There are understandable reasons behind this perception: More than half the people with Type 2 diabetes are obese, and diet and exercise are well known to be important tools for managing the condition.
But obesity is not the only contributing factor. A constellation of genetics, race, age and environmental factors such as influences in the womb also affect whether a person develops the disease, and none of them can be controlled.
Even obesity is a tricky issue. “Many people think obesity is a lifestyle disorder,” says Sethu Reddy, chief of the adult diabetes section at Joslin Diabetes Center in Boston. “But there are a whole host of biochemical changes that might lead to obesity.”
Nevertheless, the blame persists, says Jessica Browne, a researcher at the Australian Center for Behavioral Research in Diabetes in Melbourne.
“There are a lot of different factors that go beyond the individual behavior and the individual responsibility,” says Browne, who led a study of Type 2 patients that found that a large majority feel judged or blamed for having the disease.
“If we are overemphasizing individual responsibility and behavior as the only cause of Type 2 diabetes, then what that means is that once you have diabetes, you are blamed because we make the assumption that it is due to your behavior and your bad choices.”
This attitude adds more stress to a condition that already creates social problems: People with Type 2 may have to eat at specific times, they suffer from frequent urination, and many of them must test their blood glucose levels by pricking themselves — sometimes several times a day, often when they are at work or in another public setting. Some have to inject themselves with insulin.
Even health-care workers can exude disapproval — and patients may see criticism when none is intended. “Imagine a young primary care physician or a slim dietitian. It is really important how they talk to patients” so they don’t convey that it’s the patient’s fault, Reddy says.
People with the much less common Type 1 diabetes, in which the body’s immune system destroys the insulin-producing cells in the pancreas, often feel lumped together with those who have Type 2 even though being overweight has nothing to do with that type of the disease.

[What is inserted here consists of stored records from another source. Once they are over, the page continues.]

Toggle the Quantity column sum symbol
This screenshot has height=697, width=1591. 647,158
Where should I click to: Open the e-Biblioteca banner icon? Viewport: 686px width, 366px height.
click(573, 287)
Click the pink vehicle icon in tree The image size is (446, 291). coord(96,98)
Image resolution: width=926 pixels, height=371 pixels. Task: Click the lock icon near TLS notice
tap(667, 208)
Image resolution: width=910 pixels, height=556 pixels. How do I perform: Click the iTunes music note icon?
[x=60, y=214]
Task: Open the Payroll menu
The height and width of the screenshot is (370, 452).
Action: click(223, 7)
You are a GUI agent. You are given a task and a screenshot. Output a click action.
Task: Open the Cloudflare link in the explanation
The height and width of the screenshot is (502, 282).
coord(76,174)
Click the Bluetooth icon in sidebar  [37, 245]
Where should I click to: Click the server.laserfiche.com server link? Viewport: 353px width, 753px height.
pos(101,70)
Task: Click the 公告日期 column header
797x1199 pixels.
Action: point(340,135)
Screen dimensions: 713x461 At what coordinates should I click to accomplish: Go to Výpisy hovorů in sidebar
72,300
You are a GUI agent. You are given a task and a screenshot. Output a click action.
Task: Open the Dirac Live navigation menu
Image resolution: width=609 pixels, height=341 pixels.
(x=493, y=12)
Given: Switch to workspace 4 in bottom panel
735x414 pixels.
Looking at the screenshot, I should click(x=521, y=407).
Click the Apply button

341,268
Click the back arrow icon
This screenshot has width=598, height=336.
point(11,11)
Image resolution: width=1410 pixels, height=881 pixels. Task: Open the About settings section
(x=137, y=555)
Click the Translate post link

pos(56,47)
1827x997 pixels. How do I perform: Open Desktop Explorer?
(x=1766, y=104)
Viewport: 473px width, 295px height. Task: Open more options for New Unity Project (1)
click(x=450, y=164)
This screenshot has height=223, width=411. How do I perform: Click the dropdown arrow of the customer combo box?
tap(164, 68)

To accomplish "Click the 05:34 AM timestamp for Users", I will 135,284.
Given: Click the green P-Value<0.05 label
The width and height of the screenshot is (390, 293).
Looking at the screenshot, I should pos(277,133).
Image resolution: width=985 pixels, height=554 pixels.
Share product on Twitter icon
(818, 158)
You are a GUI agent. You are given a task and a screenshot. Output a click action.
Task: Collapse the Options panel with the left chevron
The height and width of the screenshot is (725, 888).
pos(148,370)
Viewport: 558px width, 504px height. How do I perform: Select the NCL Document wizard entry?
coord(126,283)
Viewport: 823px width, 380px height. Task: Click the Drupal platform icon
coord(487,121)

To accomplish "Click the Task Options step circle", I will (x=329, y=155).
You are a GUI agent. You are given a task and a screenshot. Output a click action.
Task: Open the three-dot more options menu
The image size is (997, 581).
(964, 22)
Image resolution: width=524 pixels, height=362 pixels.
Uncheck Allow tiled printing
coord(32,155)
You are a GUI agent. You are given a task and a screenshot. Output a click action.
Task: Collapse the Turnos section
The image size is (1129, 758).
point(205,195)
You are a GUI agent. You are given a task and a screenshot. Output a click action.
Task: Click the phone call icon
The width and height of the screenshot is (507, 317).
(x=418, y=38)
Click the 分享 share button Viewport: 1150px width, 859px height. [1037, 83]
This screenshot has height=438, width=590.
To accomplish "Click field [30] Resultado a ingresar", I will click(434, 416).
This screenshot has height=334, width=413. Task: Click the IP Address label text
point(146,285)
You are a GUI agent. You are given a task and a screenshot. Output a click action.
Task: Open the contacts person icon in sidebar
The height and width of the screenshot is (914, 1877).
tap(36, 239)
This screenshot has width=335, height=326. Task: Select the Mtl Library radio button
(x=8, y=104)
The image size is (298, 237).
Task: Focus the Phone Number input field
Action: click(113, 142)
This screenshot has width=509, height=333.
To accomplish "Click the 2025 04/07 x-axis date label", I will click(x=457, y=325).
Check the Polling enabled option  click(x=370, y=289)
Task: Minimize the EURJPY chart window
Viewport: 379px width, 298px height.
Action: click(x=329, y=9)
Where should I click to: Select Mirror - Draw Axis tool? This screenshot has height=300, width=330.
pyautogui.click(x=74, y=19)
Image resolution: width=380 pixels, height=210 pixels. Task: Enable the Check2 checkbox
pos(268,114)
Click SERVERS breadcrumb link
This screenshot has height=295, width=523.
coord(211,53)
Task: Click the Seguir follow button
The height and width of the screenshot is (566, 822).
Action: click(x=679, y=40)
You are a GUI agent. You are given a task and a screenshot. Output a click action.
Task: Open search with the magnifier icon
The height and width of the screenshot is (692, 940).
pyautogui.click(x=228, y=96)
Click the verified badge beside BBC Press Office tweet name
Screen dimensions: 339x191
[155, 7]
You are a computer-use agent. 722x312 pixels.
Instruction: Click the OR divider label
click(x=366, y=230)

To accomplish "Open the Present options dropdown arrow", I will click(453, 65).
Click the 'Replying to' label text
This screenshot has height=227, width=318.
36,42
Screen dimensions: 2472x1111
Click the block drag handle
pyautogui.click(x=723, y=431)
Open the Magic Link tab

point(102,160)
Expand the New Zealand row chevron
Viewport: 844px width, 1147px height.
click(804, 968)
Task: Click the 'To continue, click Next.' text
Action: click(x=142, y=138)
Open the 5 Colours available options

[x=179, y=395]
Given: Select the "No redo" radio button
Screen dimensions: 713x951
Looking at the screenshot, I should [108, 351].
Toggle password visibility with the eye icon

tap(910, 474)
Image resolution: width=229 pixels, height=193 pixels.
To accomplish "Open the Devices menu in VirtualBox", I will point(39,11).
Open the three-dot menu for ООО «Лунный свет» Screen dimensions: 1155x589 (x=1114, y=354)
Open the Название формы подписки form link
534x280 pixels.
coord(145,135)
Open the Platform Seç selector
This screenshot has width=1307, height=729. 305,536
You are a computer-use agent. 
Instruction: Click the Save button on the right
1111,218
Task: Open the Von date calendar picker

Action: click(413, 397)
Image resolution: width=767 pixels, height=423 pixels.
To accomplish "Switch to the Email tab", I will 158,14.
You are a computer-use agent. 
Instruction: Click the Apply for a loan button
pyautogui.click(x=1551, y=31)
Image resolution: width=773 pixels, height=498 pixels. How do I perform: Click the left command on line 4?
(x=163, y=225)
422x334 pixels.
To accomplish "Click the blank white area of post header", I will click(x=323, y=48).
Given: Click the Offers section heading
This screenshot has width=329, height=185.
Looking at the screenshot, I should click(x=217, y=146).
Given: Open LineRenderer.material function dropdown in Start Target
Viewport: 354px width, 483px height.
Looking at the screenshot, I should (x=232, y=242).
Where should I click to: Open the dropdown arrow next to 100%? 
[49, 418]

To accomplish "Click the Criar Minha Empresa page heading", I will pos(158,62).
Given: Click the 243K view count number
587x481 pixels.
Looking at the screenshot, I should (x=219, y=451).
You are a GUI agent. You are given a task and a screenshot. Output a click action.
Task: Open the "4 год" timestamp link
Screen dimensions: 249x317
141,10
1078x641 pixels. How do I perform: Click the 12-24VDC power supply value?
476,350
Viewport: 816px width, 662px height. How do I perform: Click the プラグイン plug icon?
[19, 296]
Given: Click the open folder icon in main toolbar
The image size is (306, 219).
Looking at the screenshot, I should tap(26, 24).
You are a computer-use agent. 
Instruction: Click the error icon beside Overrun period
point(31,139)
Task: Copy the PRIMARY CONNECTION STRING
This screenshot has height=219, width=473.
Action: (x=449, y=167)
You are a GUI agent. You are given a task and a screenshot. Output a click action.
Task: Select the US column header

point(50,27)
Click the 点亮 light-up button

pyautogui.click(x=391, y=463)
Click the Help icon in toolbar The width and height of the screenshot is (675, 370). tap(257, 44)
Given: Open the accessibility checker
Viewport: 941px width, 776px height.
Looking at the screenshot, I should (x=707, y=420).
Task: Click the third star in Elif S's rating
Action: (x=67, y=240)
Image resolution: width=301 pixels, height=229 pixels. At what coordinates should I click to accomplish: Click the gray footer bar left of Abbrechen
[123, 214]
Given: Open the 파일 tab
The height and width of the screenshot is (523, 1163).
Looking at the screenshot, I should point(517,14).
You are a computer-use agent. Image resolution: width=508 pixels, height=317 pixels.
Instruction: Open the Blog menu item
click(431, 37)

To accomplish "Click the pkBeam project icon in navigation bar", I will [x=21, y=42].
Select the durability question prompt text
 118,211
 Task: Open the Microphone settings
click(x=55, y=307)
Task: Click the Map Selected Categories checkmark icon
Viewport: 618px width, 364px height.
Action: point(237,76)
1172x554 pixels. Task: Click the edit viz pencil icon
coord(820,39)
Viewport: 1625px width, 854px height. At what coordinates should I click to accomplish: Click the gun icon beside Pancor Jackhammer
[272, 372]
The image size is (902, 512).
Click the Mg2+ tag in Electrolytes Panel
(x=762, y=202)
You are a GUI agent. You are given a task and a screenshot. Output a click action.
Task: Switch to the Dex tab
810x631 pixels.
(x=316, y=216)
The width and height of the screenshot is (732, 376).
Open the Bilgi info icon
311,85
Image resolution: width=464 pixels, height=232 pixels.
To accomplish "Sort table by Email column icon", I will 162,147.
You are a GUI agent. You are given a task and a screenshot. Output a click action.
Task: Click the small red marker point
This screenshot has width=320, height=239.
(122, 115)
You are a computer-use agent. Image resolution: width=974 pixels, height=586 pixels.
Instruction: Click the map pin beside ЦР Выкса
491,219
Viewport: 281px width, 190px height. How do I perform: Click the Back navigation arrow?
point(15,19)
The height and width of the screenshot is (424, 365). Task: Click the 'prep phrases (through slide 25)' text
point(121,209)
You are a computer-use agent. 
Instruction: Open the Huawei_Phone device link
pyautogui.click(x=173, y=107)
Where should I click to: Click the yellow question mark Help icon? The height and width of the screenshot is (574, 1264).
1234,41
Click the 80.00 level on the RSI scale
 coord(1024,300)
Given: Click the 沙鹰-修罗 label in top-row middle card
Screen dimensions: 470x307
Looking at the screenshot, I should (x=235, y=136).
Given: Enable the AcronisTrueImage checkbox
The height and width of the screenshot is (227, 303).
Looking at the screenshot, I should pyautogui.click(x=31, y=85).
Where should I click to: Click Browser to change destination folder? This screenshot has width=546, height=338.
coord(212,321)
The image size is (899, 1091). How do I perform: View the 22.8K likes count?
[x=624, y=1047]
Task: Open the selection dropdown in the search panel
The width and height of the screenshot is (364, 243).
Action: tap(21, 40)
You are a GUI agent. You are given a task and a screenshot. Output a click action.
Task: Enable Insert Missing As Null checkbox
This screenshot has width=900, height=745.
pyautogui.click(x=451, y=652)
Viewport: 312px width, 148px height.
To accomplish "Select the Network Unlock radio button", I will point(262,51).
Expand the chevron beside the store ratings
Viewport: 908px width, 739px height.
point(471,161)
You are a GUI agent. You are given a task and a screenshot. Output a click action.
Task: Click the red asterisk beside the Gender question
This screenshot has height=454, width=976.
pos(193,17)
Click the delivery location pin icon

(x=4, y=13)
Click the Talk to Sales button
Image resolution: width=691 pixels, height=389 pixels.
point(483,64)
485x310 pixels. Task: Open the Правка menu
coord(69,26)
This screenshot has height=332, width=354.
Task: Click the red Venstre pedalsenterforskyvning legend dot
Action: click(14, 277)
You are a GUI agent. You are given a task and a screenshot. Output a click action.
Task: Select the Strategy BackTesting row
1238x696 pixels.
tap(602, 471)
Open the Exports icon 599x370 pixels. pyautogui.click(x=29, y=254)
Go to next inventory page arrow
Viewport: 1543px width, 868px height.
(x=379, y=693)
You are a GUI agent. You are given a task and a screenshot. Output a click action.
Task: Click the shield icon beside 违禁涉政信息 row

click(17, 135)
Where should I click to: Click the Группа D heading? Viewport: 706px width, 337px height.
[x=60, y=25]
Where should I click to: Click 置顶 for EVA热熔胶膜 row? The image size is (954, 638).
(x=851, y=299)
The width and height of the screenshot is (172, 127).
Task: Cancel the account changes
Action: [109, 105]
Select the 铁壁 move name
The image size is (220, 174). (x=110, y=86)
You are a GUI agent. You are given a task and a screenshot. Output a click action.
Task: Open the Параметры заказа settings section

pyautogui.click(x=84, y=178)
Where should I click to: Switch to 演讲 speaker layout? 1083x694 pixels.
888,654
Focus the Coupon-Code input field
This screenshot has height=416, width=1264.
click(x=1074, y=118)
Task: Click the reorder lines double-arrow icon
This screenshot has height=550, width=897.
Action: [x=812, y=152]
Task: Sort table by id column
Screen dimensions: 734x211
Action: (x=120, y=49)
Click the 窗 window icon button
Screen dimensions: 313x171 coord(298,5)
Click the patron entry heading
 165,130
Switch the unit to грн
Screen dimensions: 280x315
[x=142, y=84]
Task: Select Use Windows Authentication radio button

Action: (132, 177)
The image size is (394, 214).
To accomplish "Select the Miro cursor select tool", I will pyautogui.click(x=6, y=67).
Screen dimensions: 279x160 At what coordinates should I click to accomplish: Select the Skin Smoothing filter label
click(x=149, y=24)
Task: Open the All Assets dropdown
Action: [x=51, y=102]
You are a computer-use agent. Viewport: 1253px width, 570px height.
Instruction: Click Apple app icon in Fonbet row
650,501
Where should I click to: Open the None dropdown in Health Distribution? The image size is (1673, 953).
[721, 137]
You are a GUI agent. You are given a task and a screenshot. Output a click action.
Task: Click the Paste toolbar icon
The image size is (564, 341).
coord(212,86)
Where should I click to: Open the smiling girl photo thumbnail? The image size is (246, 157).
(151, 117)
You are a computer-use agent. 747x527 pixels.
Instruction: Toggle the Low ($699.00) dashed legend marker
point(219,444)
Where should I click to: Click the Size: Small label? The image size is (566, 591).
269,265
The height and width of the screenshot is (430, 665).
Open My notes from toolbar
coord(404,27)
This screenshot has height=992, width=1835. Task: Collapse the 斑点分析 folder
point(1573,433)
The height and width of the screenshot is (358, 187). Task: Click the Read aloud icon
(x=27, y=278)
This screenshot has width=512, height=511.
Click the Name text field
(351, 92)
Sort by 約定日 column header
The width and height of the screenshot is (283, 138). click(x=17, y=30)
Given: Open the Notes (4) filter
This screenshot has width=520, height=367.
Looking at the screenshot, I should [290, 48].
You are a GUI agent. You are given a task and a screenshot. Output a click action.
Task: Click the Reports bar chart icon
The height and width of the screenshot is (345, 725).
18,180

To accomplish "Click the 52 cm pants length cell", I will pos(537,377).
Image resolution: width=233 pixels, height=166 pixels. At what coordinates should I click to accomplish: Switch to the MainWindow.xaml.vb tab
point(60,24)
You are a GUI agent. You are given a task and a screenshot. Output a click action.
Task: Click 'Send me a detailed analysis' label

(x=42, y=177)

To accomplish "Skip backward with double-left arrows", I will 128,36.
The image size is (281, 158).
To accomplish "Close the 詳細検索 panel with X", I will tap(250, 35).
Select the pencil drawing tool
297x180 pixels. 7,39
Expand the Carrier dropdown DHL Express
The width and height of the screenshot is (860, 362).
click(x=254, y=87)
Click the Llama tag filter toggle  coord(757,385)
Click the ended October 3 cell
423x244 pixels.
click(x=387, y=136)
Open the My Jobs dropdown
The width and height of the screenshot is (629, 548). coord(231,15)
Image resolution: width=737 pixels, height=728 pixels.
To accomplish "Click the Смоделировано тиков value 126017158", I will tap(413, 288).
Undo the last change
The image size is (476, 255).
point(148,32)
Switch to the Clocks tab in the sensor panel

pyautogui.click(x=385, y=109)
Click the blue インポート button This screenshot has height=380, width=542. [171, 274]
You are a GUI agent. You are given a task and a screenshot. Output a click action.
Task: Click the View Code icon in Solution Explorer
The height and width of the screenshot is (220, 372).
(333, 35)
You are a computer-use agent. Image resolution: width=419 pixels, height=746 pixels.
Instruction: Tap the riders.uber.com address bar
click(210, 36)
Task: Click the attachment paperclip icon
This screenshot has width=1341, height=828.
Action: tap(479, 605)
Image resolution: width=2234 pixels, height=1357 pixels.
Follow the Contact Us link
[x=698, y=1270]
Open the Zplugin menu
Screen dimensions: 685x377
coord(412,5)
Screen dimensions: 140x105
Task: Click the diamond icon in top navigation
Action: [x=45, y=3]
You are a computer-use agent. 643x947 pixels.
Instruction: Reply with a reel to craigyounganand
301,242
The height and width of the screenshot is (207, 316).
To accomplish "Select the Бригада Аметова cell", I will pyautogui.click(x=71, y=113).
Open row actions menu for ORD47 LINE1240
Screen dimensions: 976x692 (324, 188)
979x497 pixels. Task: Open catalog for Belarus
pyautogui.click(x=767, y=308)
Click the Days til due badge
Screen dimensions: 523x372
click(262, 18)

“A lot of people assume I’m Type 2 diabetes,” says Dennis Hubert, 53, who was diagnosed with Type 1 at age 17. “People see I’m heavy and their first assumption is that I did it to myself. That’s one thing that really gets down to my core.”
Smith, on the other hand, says that “from the outside, I don’t look like I have anything wrong with me.” But nearly every day, she says, she doubts herself and fends off the insecurities her disease brings. One way she keeps her spirits up is by riding with a friend on his Harley, and she has become friends with a group of motorcyclists. At weekend breakfasts, Smith explains what she eats and why, and encourages the men to adopt some of her habits — such as ordering smaller portions in restaurants. Now, instead of mountainous plates of food for each of them, four of the “big-bellied guys” split meals with one another.
“They say, ‘I’m thanking you for this, Patti. You’re saving us money,’ ” Smith says. But she benefits, too — from talking comfortably about how she manages her diabetes. She says, “If you aren’t open about it, you feel you are alone.”